Task directions. Please copy every item below word for word, leaving the pictures out.

** Start **

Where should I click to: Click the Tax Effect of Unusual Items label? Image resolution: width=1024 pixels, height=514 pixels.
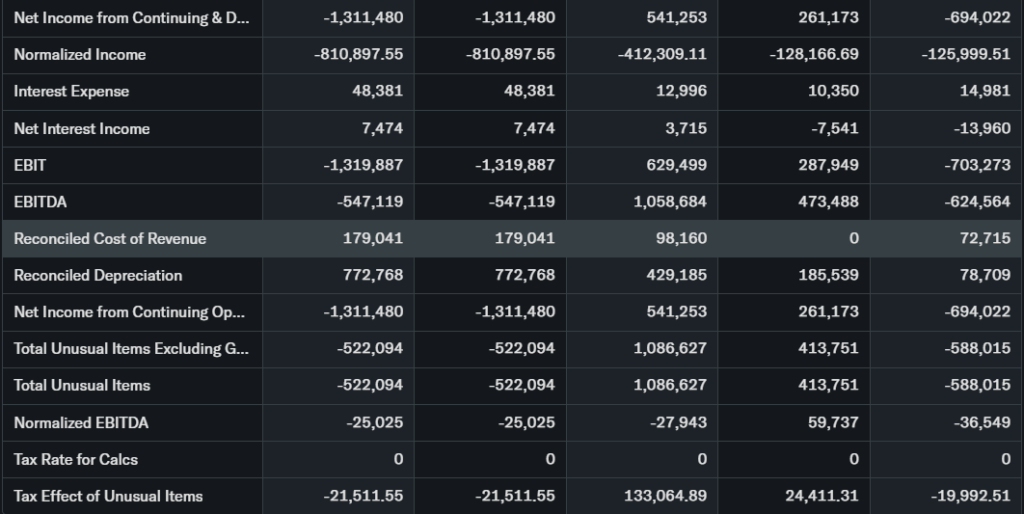pos(108,496)
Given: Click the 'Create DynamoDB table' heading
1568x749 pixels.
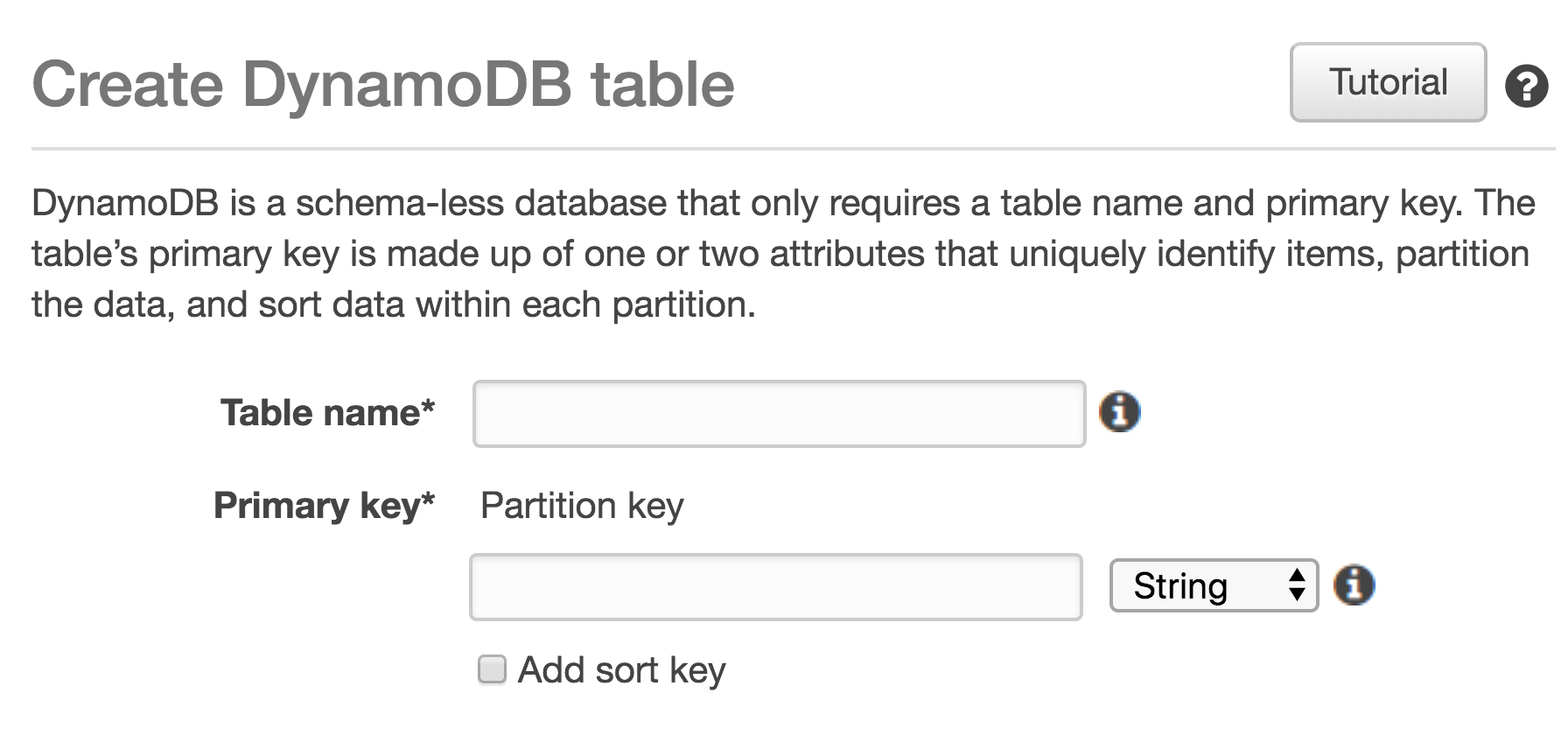Looking at the screenshot, I should pos(383,85).
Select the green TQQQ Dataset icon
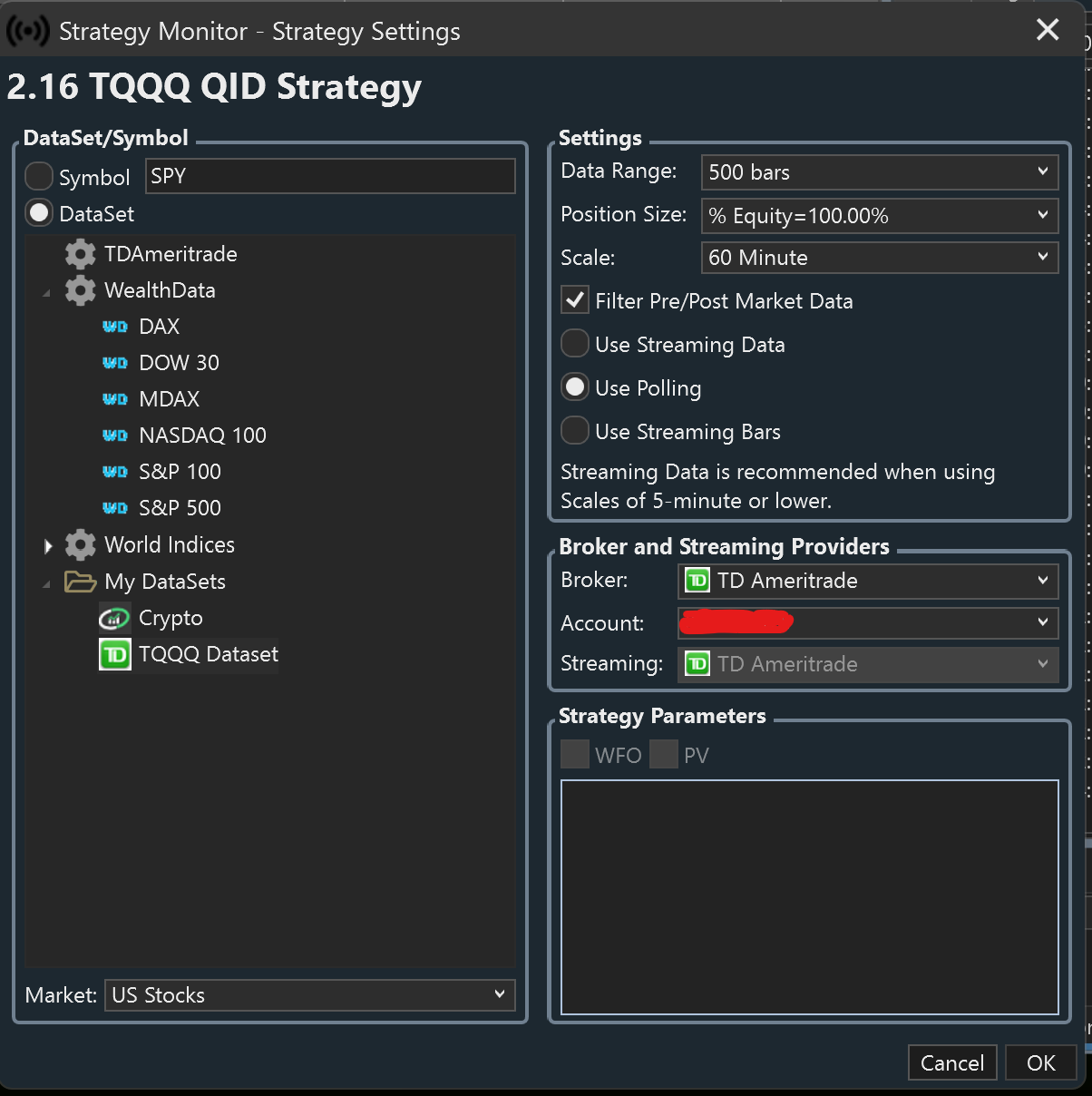This screenshot has height=1096, width=1092. coord(115,654)
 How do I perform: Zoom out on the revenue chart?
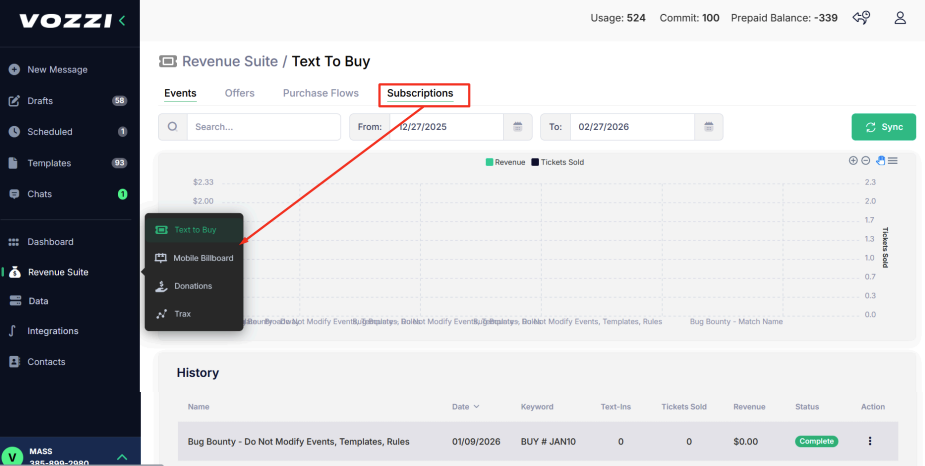[866, 161]
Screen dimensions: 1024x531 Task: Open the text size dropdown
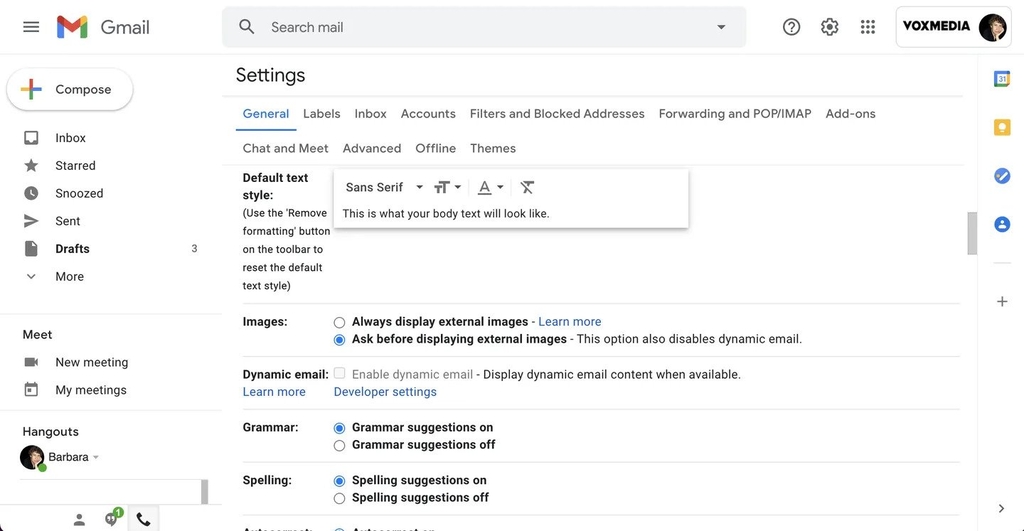coord(448,187)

** End **

Result for this task.
Where should I click to: Click the Tax Effect of Unusual Items label? Image resolution: width=1024 pixels, height=514 pixels.
pos(108,496)
Given: Click the 'Create DynamoDB table' heading
1568x749 pixels.
Looking at the screenshot, I should pos(383,85).
Select the green TQQQ Dataset icon
This screenshot has height=1096, width=1092. coord(115,654)
 How do I perform: Zoom out on the revenue chart?
[866, 161]
Screen dimensions: 1024x531 Task: Open the text size dropdown
coord(448,187)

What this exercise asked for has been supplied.